— Task objective —
The answer must reproduce every record exactly, with all pictures omitted.

Screenshot grounding data
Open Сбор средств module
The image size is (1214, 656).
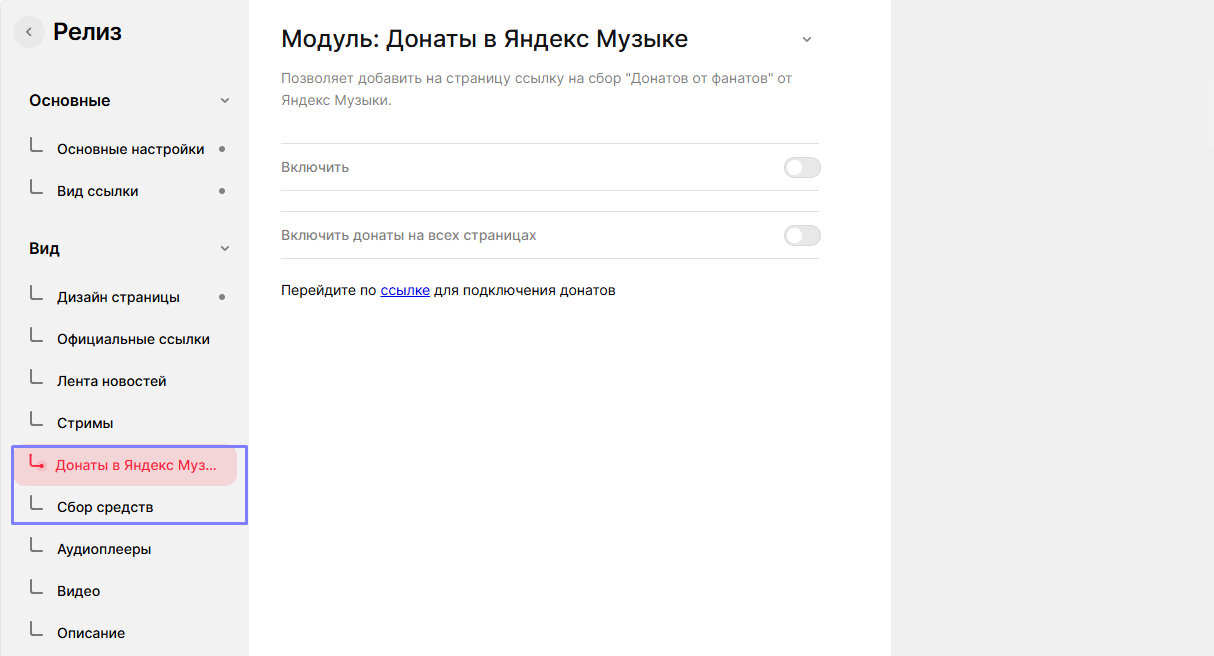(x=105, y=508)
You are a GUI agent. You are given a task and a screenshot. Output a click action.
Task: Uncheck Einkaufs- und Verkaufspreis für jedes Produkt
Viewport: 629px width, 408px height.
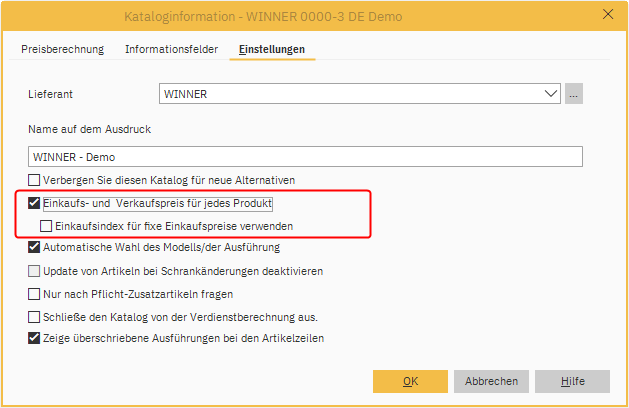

— Exercise solution —
Open Сбор средств module
The image size is (1214, 656).
(x=105, y=508)
You are a GUI agent. You are given a task and a screenshot. Output a click action.
Task: Uncheck Einkaufs- und Verkaufspreis für jedes Produkt
Viewport: 629px width, 408px height.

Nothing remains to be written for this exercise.